Text provided:
╔══

Tuesday 5 October 2010 was to be another milestone in my experience and understanding of this disease and its treatment, but in the small hours of the day, as I lay awake listening to iTunes U on my phone, I had no inkling of this. Instead I found myself pondering the distinction (and maybe at the same time the complementarity) between neural events and mental events and wondering whether we would ever fathom the mystery of consciousness, how it is that we experience and interpret being alive.
When however I arose from my bed at a normal time, such pretentiousness was driven from my mind (whatever we mean by such an entity) by the persistent feeling of dizziness hanging over from the previous day. Mind you, I was not so much in a whirl that I was unable to continue my rather disorganised attempts at maintaining physical fitness and so it was that I managed 20 press ups.
My brother arrived in due course to take me to my regular appointment with Dr M, the haematologist. While we waited for the usual blood samples to be taken and for me to be called in to see the doctor once these had been analysed, my brother and I chatted merrily, as we do, about our many matters of mutual interest. Not least among these is the state of the NHS, in which my brother worked for many years as a GP and which he now supports as an independent consultant.

╚══

Dataset section:
╔══

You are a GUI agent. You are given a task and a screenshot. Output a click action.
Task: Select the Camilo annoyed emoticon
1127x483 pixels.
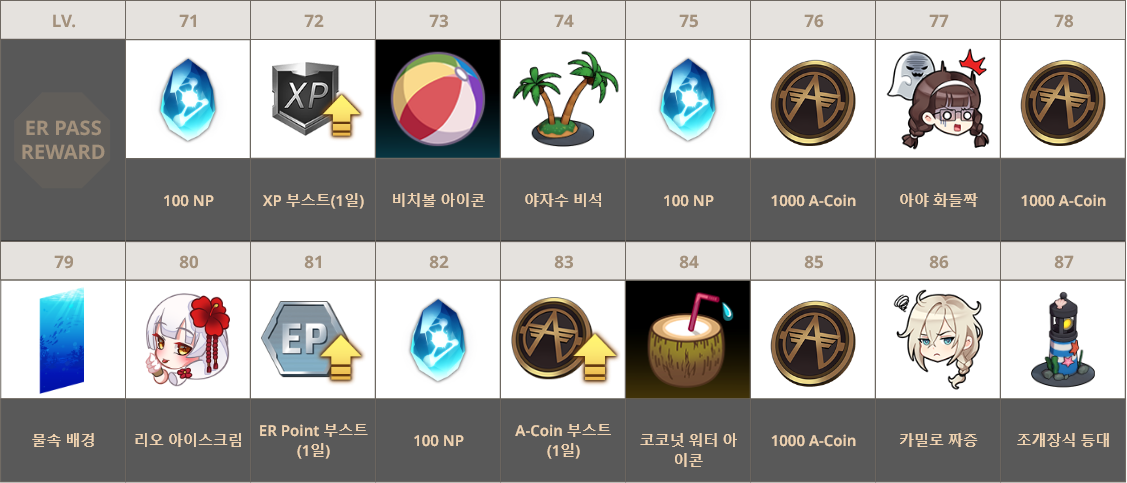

╚══

Work to complete: In the account of Tuesday 5 October 2010, what drove the writer's early-morning thoughts about consciousness out of mind after getting up? Answer in one to three sentences.

Output of the exercise: After rising at a normal time, the writer was distracted from those thoughts by a persistent feeling of dizziness left over from the previous day.